To make an array of function pointers, add the square brackets ([]
) after its name like before:
int GetHealth(Player p) { return p.Health; } int GetLives(Player p) { return p.Lives; } // Array of pointers to functions that take a Player and return an int int (*statFunctions[])(Player) = { GetHealth, GetLives }; // Index into the array like any other array int health = statFunctions[0](localPlayer); DebugLog(health); int lives = statFunctions[1](localPlayer); DebugLog(lives);
Arrays of function pointers are commonly used for jump tables to replace a long chain of conditional logic with a simple index into a simple array indexed read operation.
Conclusion
C++ pointers functionality includes everything C# pointers can do and adds on the ability to create pointers to functions and pointers to any type. Arrays and strings are closely related to pointers, unlike their managed C# counterparts. Combined together, we have much enhanced functionality such as arrays of function pointers to make jump tables, a lightweight replacement for delegates, and an alternative to stackalloc
and fixed
-size buffers that supports any type of elements.
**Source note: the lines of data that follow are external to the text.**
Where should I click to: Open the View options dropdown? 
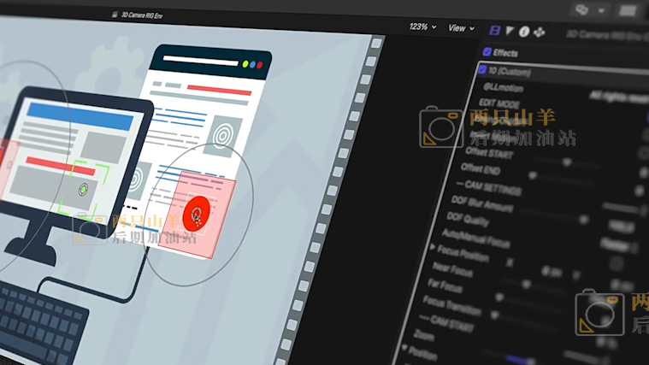pyautogui.click(x=462, y=28)
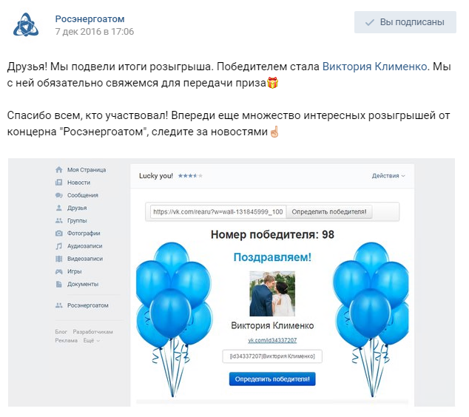The height and width of the screenshot is (417, 469).
Task: Click the wall post URL input field
Action: tap(218, 212)
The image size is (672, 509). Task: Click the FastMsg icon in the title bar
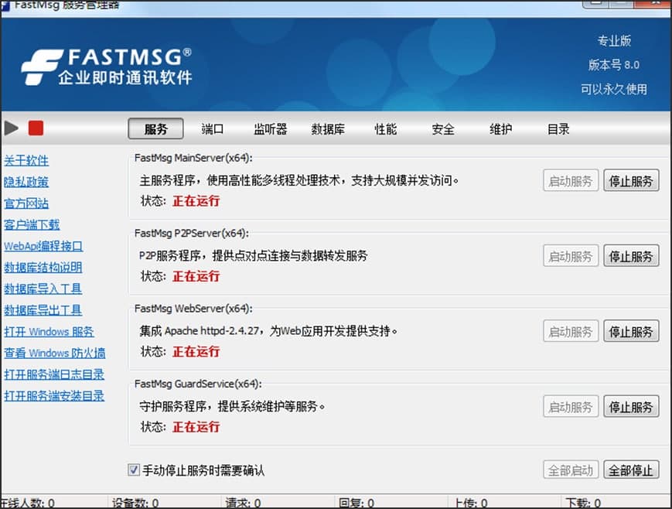pyautogui.click(x=8, y=5)
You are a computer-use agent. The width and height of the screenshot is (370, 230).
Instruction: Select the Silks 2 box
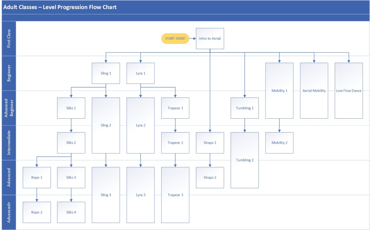coord(71,143)
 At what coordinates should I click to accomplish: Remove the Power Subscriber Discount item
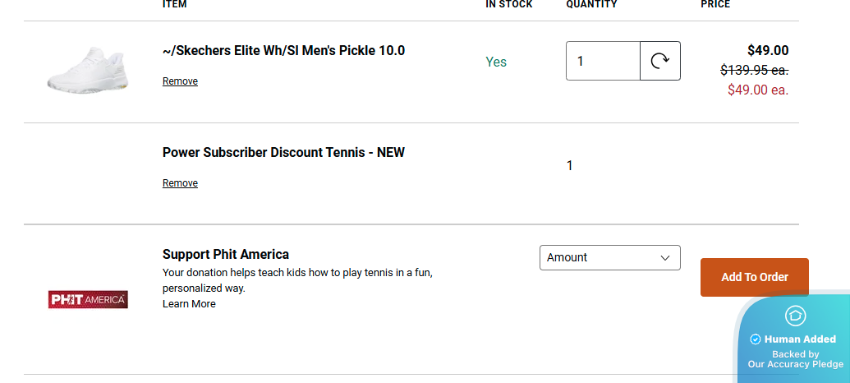pos(180,183)
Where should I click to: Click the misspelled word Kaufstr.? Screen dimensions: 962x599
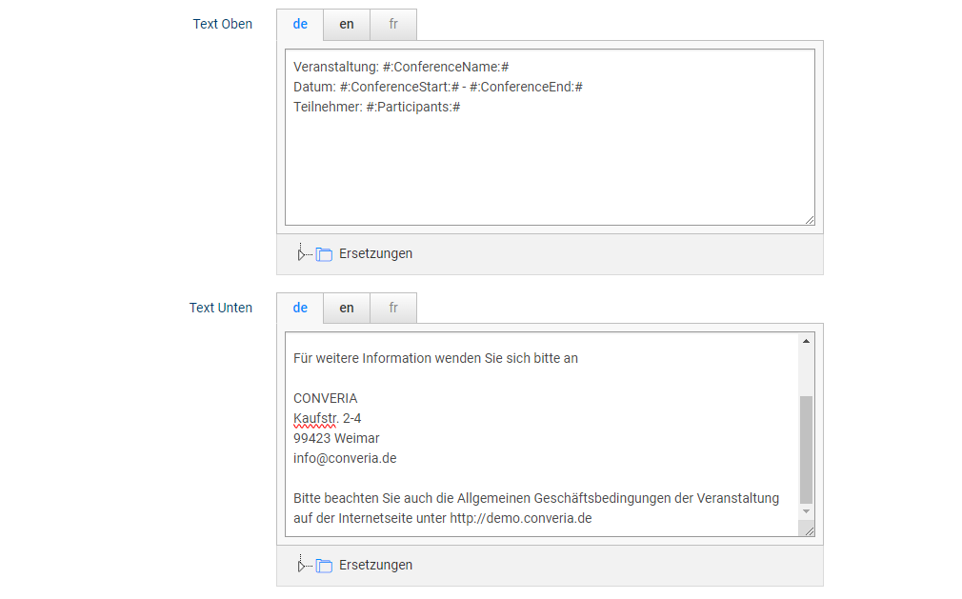[315, 418]
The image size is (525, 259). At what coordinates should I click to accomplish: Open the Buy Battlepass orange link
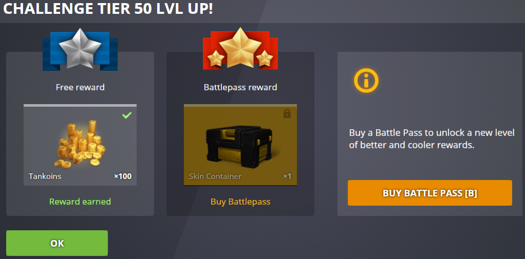tap(240, 202)
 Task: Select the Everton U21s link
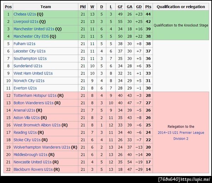point(25,88)
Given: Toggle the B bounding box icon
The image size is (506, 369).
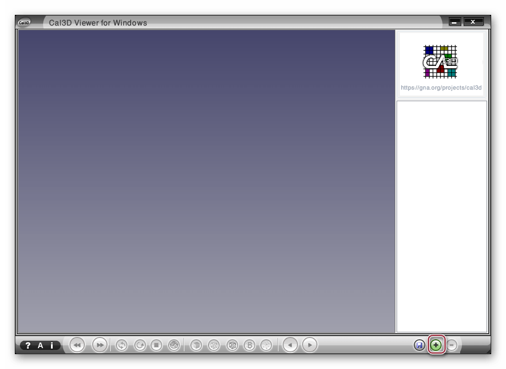Looking at the screenshot, I should click(x=249, y=345).
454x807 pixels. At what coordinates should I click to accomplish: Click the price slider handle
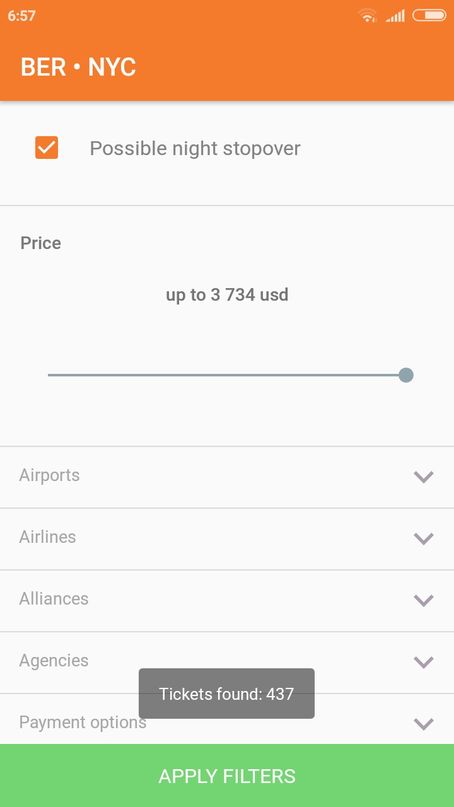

Next week we’ll continue the series with a related topic: references. Like in C#, these are often more commonly used than pointers and take some of the sharp edges off.
#1 by kgame on August 24th, 2020 ·
where is DebugLog function ?
#2 by jackson on August 24th, 2020 ·
DebugLog
isn’t actually written into any of the articles but you can think of it likeDebug.Log
in Unity: a function you can pass anything to and it prints all the arguments. Eventually we’ll get to the point in the series where we can actually implementDebugLog
in a generic way.#3 by Jan Reitz on March 25th, 2021 ·
I think it would help to have that function available, that one can actually run these snippets locally or in compiler explorer, to be able to play around etc.
#4 by jackson on March 26th, 2021 ·
I agree. Unfortunately, it’s quite an advanced function to write with support for arbitrary numbers of arguments and arbitrary types. I plan to finally show it a few articles from now when covering the I/O library. In the meantime, feel free to approximate it with
printf
from the [C Standard Library](/articles/6359) article.#5 by radwan on September 18th, 2021 ·
Note that the C#’s stackalloc allows for dynamically allocated arrays, whereas in C++ the size of the array must be known at compile time.
#6 by Kamikaze on October 1st, 2021 ·
It’s good to note that since version 9 C# supports function pointers.